▶ TASK ITEM
Work out how many lines in the data below include "cursor", then reply with that number only.

(Pixel coordinate grounding data)
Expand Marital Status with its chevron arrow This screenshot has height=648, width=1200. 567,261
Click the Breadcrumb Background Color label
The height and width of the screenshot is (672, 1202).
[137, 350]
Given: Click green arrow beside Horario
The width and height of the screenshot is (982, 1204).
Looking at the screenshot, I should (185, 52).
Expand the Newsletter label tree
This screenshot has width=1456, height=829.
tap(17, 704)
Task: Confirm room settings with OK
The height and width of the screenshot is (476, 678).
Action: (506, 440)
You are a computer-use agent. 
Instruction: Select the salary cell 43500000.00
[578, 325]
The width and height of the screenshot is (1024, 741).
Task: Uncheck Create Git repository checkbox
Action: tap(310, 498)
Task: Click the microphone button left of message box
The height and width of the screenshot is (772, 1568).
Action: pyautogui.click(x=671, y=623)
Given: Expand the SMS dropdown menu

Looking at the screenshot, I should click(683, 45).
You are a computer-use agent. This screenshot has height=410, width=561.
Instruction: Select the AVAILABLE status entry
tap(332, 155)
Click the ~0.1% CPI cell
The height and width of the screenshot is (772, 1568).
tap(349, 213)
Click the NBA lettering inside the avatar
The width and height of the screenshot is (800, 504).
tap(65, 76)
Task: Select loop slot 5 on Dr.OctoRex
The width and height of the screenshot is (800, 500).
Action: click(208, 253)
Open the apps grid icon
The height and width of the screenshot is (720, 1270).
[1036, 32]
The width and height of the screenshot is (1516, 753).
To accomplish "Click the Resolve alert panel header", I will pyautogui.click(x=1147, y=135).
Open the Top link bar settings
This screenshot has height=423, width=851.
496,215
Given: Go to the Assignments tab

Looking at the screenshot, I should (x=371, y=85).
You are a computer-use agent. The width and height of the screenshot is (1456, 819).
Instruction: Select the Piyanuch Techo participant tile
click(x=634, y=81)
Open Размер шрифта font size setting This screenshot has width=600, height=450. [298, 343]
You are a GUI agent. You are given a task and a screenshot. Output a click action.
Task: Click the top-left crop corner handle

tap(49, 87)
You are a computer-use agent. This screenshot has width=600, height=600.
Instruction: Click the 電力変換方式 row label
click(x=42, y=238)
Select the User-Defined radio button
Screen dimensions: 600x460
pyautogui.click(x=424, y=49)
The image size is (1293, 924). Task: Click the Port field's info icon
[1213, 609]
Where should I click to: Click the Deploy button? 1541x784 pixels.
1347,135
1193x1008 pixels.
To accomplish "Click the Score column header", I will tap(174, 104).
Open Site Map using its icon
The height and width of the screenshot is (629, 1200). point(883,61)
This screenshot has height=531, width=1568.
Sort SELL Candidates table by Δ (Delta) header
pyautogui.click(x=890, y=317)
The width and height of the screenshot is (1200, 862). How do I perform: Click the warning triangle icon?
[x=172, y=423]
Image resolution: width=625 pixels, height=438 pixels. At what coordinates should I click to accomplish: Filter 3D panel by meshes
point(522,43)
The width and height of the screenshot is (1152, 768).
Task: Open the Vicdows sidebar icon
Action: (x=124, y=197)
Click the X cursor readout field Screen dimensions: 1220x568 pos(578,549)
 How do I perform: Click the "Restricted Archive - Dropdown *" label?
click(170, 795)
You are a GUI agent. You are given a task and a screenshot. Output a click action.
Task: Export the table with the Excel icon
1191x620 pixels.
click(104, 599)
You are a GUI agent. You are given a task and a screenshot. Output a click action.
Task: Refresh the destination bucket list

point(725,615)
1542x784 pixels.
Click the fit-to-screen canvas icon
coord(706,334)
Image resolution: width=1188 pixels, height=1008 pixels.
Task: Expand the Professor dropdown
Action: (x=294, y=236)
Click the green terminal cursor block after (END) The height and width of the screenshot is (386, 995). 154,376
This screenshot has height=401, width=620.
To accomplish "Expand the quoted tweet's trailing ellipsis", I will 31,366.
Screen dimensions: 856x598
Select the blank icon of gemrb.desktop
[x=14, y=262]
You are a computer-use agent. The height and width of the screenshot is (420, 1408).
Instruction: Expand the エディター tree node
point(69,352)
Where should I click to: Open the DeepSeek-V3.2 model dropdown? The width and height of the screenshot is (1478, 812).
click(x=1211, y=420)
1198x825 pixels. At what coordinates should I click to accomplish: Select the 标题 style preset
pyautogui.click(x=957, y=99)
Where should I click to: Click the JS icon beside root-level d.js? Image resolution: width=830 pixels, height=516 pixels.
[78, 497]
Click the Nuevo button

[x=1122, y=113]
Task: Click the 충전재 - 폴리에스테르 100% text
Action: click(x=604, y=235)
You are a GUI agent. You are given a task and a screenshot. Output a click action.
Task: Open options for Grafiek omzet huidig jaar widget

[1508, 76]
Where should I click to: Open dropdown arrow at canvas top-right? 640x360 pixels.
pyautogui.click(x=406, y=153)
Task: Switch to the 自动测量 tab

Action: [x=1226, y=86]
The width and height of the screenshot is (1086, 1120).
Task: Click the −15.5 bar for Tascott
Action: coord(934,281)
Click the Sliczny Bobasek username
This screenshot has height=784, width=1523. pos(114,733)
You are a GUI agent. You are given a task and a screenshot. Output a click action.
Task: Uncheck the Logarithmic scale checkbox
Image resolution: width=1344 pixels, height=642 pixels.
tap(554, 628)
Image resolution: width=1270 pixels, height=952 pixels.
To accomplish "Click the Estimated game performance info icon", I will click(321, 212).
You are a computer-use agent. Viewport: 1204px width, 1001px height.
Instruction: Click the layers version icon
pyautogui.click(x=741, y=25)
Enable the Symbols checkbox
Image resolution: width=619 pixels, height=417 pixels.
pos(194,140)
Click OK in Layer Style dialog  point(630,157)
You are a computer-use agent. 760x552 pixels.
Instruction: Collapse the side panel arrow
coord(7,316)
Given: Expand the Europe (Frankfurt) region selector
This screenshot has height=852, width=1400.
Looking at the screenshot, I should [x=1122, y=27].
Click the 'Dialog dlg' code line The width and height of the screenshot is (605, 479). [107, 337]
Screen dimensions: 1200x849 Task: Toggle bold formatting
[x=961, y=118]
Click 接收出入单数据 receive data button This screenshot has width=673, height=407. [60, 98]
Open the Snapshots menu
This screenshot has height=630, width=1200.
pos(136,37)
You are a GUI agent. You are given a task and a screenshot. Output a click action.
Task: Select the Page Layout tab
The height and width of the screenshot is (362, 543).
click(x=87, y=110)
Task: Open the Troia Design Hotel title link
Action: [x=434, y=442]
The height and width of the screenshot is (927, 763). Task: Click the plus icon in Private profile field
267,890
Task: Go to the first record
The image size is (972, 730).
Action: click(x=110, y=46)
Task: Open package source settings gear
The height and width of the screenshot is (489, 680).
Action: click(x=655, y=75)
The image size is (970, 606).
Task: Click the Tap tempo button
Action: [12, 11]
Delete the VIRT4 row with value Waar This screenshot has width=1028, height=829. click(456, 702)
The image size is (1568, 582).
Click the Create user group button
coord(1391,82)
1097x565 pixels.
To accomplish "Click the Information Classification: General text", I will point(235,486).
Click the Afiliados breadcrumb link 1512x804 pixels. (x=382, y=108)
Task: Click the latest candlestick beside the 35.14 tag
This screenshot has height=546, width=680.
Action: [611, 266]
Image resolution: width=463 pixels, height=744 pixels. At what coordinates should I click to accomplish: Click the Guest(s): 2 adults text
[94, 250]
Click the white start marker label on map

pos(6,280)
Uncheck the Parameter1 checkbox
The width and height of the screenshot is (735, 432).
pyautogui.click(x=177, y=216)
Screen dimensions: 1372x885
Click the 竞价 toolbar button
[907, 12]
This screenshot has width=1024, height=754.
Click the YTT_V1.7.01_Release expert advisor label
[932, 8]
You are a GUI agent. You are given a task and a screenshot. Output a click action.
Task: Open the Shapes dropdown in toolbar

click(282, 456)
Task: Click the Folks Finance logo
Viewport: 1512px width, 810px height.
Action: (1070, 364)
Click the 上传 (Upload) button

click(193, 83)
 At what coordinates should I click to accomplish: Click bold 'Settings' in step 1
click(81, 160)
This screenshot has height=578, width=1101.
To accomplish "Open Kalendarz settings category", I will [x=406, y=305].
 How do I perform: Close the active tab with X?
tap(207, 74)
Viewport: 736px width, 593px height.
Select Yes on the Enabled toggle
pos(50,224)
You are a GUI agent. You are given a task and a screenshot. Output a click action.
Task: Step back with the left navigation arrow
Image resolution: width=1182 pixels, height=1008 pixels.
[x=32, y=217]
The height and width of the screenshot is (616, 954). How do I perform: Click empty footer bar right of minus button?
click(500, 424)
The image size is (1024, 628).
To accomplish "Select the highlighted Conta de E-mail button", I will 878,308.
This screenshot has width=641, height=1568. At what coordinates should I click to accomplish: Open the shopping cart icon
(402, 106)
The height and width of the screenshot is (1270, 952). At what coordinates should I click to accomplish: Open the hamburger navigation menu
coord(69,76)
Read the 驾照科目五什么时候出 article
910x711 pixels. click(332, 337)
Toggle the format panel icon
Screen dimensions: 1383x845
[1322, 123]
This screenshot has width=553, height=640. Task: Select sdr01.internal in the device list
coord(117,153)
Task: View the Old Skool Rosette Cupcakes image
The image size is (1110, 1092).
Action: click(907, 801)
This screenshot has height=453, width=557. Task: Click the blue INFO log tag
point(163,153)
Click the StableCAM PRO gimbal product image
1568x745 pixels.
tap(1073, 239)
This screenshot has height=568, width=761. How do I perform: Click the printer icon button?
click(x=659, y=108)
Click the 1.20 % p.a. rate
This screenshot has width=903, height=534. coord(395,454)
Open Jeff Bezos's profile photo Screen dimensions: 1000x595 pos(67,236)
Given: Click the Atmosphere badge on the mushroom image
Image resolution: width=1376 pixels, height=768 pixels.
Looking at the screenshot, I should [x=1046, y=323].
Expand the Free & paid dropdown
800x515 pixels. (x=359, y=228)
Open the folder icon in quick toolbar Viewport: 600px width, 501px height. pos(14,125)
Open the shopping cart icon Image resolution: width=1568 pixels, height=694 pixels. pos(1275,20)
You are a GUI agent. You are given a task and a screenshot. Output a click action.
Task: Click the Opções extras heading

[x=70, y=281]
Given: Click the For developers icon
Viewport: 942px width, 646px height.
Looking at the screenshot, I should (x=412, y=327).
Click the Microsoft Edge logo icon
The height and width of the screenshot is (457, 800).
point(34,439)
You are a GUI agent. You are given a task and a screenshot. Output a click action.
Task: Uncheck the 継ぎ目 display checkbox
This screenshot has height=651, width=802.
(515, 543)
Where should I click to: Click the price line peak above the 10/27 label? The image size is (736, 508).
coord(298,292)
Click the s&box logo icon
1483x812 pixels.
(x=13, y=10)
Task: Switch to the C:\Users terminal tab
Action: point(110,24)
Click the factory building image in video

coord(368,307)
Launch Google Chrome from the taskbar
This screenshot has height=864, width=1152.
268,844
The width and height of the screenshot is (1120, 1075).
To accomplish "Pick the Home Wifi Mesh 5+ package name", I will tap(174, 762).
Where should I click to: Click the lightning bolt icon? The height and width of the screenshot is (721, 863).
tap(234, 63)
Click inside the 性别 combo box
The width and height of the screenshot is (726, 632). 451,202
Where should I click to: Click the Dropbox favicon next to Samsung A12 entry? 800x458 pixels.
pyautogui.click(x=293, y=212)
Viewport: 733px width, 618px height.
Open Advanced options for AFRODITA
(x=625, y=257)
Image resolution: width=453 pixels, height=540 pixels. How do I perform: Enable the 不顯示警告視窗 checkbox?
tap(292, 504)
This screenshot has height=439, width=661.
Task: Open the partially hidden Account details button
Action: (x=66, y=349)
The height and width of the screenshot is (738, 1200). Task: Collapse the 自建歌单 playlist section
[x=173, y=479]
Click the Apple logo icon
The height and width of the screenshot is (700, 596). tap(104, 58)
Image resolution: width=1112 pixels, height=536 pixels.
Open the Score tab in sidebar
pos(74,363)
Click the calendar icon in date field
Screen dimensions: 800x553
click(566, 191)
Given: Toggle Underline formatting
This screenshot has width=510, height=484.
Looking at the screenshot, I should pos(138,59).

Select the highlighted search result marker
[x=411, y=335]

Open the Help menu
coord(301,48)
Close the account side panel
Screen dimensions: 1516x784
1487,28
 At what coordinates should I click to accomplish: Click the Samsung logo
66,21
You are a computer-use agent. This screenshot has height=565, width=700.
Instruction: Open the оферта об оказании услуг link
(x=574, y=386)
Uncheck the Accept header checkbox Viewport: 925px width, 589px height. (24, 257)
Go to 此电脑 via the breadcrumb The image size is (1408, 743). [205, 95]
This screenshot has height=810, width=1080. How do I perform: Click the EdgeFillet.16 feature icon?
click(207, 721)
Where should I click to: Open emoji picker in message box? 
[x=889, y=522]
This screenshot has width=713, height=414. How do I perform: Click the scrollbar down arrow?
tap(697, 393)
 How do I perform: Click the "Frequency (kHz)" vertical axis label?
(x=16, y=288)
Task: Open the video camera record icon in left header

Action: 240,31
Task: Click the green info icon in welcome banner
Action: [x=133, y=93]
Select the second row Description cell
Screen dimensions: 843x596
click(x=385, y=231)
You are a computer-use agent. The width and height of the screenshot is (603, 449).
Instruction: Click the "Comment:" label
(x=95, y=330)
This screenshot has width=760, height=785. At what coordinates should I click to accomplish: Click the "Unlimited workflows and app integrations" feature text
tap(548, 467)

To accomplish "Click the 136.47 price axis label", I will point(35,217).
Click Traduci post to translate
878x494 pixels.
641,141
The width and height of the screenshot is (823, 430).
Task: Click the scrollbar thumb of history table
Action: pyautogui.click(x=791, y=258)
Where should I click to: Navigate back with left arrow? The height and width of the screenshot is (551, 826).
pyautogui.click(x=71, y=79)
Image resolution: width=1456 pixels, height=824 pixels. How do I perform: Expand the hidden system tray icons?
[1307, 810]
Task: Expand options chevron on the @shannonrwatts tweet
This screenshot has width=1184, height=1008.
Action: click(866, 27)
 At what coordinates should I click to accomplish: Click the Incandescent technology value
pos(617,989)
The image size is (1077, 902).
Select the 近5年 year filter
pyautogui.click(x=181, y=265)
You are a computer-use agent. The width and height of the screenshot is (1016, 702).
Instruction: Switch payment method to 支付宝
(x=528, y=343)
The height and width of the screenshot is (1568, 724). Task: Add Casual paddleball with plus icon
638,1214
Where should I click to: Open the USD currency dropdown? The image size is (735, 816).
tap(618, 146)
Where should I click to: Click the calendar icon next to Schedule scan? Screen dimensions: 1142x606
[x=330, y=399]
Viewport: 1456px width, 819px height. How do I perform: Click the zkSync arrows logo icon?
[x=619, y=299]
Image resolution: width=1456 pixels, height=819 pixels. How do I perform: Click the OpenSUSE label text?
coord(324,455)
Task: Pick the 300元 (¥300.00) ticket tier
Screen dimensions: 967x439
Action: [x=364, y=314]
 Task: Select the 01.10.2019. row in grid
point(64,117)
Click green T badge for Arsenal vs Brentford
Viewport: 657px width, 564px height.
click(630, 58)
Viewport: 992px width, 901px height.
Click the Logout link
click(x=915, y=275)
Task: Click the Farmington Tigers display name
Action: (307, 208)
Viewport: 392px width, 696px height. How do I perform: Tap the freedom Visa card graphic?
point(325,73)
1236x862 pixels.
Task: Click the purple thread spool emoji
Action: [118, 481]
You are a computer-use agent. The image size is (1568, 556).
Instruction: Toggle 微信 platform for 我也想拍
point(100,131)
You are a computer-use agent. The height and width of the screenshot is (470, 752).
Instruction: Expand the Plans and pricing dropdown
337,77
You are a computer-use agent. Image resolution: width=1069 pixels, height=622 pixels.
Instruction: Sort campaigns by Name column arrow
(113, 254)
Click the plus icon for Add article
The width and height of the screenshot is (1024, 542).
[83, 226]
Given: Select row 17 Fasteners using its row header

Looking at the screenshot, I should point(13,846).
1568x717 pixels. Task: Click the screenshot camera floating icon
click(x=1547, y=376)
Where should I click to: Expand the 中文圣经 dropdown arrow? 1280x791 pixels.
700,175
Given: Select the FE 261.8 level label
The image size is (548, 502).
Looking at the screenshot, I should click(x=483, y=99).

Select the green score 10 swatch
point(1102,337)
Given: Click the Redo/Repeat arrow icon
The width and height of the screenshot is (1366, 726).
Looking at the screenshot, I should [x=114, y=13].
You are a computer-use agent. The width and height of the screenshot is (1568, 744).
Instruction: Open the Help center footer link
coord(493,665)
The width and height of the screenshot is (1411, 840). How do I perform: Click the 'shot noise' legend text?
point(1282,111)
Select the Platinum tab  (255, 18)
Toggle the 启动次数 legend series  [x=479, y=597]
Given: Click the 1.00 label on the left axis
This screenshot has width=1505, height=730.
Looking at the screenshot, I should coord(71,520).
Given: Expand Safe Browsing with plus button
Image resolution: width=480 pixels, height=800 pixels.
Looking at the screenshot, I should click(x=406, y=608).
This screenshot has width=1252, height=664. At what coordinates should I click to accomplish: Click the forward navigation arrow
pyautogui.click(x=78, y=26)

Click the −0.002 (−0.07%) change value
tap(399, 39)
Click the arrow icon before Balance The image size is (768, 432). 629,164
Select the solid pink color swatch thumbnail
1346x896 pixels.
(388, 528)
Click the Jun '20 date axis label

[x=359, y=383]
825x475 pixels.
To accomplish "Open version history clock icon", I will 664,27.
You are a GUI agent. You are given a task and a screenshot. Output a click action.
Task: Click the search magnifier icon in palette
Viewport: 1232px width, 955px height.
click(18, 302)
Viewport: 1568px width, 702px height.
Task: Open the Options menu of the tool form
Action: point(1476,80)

▶ WRITTEN REPLY
2